Now officially under ChemChina’s ownership, Syngenta says it’s aiming to expand its seed business, and is “considering targeted acquisitions with a focus on seeds.”
ChemChina CEO and chair Ren Jianxin was elected chair of Syngenta’s board of directors at a general shareholder meeting in Basel, Switzerland on Monday, where he said Syngenta will maintain operational independence and its existing management team.
Former Syngenta chair Michel Demare will now serve as vice-chair and lead independent director, while Erik Fyrwald remains CEO.
“All our stakeholders are benefiting from this change of ownership. Jobs have been safeguarded and farmers will continue to have a choice and enjoy the benefits of our investments in technology,” said Demare in a statement. “Syngenta will continue to be headquartered and to pay taxes in Switzerland, with major manufacturing and R&D sites in the country. Syngenta remains a standalone company, with a new owner who has a long term vision for our industry and will invest accordingly.”

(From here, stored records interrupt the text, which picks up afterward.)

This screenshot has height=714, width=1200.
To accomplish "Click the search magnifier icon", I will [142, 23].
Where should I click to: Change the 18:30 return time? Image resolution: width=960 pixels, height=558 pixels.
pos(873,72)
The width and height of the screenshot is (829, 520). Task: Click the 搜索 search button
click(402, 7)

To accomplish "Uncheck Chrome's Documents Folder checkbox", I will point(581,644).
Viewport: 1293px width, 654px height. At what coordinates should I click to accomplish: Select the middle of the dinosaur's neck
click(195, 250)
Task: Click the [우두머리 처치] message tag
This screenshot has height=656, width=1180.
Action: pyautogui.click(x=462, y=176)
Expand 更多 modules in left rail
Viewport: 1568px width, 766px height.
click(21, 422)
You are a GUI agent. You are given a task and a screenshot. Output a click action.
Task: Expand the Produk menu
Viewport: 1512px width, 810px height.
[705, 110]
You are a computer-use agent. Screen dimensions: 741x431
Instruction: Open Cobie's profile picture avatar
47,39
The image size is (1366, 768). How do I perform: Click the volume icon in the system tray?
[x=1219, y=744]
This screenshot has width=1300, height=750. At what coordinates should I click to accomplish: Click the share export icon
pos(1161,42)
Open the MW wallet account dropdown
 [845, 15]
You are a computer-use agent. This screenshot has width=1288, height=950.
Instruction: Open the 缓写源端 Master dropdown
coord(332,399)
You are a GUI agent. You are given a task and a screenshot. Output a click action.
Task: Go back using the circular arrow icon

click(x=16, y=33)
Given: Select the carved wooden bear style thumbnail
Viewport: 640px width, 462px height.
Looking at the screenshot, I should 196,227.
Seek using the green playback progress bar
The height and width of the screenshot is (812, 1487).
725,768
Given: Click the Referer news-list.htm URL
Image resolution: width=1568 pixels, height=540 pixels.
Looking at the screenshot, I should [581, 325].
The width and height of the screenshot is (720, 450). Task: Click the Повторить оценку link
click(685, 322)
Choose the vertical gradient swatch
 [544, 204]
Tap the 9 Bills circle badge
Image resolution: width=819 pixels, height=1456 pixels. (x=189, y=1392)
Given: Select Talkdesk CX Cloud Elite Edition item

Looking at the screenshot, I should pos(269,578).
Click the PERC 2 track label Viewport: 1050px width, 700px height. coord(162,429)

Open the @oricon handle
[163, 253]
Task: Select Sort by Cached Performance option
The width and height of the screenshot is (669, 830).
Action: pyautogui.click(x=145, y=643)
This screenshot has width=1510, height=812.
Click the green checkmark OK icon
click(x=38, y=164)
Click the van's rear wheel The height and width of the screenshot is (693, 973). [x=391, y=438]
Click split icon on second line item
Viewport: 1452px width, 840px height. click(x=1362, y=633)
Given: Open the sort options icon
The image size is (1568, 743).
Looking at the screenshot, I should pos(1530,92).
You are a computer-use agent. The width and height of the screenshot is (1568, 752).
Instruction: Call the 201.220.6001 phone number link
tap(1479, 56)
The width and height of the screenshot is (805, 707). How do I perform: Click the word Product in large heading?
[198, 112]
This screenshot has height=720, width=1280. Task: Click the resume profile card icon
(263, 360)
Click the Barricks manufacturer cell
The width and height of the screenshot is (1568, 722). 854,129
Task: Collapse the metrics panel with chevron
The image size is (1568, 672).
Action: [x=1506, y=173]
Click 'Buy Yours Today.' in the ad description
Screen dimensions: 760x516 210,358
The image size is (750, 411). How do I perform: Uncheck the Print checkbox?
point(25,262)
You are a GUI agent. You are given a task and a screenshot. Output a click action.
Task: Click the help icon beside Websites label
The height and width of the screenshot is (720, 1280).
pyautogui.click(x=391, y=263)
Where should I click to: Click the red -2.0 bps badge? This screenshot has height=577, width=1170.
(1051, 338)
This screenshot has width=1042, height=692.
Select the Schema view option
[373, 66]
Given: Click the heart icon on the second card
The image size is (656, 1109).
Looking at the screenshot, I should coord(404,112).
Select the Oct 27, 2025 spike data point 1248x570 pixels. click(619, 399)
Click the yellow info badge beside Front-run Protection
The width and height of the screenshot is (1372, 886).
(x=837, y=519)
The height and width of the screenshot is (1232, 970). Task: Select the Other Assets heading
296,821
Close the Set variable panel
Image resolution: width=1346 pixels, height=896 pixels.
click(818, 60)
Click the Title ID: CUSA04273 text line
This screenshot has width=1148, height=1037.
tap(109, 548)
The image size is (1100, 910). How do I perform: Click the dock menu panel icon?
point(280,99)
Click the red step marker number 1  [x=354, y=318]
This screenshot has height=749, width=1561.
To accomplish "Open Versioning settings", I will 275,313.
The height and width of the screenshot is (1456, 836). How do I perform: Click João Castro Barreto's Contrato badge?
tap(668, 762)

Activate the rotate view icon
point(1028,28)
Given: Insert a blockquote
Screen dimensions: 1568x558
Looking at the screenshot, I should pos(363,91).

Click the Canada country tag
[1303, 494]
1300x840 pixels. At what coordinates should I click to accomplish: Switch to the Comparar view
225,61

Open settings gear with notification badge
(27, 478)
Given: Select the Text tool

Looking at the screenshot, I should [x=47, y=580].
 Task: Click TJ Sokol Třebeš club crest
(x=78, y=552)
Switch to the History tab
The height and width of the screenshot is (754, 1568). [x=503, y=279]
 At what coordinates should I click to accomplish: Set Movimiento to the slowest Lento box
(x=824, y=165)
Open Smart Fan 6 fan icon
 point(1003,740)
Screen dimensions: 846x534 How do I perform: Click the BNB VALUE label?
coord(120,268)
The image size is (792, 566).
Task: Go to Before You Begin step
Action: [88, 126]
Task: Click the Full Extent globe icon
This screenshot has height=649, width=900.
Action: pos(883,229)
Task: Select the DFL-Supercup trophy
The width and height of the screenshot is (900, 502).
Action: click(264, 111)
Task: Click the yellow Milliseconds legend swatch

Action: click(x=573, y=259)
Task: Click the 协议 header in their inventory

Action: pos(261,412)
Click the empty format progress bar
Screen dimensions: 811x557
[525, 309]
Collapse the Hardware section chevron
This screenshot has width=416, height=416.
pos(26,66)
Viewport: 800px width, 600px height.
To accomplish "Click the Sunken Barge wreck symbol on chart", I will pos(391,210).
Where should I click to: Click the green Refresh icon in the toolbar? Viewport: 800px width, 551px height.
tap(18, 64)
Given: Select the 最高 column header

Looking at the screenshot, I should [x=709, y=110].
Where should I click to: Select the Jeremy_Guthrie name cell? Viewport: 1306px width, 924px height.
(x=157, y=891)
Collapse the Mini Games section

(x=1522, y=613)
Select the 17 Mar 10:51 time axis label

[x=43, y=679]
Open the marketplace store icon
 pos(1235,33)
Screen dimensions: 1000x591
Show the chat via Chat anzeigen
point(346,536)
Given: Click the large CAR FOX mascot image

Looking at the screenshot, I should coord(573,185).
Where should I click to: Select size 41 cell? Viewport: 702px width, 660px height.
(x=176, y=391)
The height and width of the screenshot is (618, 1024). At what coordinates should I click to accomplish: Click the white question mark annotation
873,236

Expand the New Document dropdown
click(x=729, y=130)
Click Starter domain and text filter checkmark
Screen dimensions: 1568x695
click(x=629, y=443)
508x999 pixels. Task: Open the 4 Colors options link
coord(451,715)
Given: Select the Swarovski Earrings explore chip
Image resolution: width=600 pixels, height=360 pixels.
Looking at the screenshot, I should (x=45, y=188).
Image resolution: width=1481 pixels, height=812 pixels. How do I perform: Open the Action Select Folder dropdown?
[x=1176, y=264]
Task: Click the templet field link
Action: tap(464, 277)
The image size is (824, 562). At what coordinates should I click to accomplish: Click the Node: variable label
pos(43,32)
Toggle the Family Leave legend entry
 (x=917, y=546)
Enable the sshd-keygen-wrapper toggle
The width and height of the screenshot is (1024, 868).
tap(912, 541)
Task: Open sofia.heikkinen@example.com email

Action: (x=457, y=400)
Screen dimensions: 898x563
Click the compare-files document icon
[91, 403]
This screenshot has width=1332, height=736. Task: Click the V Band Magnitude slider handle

With its new owner, the goal is to “strengthen Syngenta’s leadership position in crop protection and to become an ambitious number three in seeds,” said the company in a news release on Tuesday.
Fyrwald indicated acquisitions related to rival company mergers could have a role in expanding Syngenta’s seed business.
“We are very interested in seed assets from remedies and beyond that,” he said, according to Reuters, in response to a question about anti-trust regulators requiring Bayer sell some of its assets in its proposed purchase of Monsanto.
While Syngenta recently decided to stop selling its canola seed in Canada, Bayer is looking at selling its LibertyLink canola seed business to gain regulatory approval of its deal with Monsanto. There have been reports both BASF and Syngenta have submitted bids (although it’s not clear whether they’re still on the table.)
Beyond expanding its seed business, Jianxin told the Basler Zeitung Swiss newspaper the company is aiming to double overall sales in the next five to 10 years. Syngenta says key drivers will be “further expansion in emerging markets, notably China, the stepping up of digital agriculture offers, and ongoing investment in new technologies to increase crop yields while reducing CO2 emissions and preserving water resources.”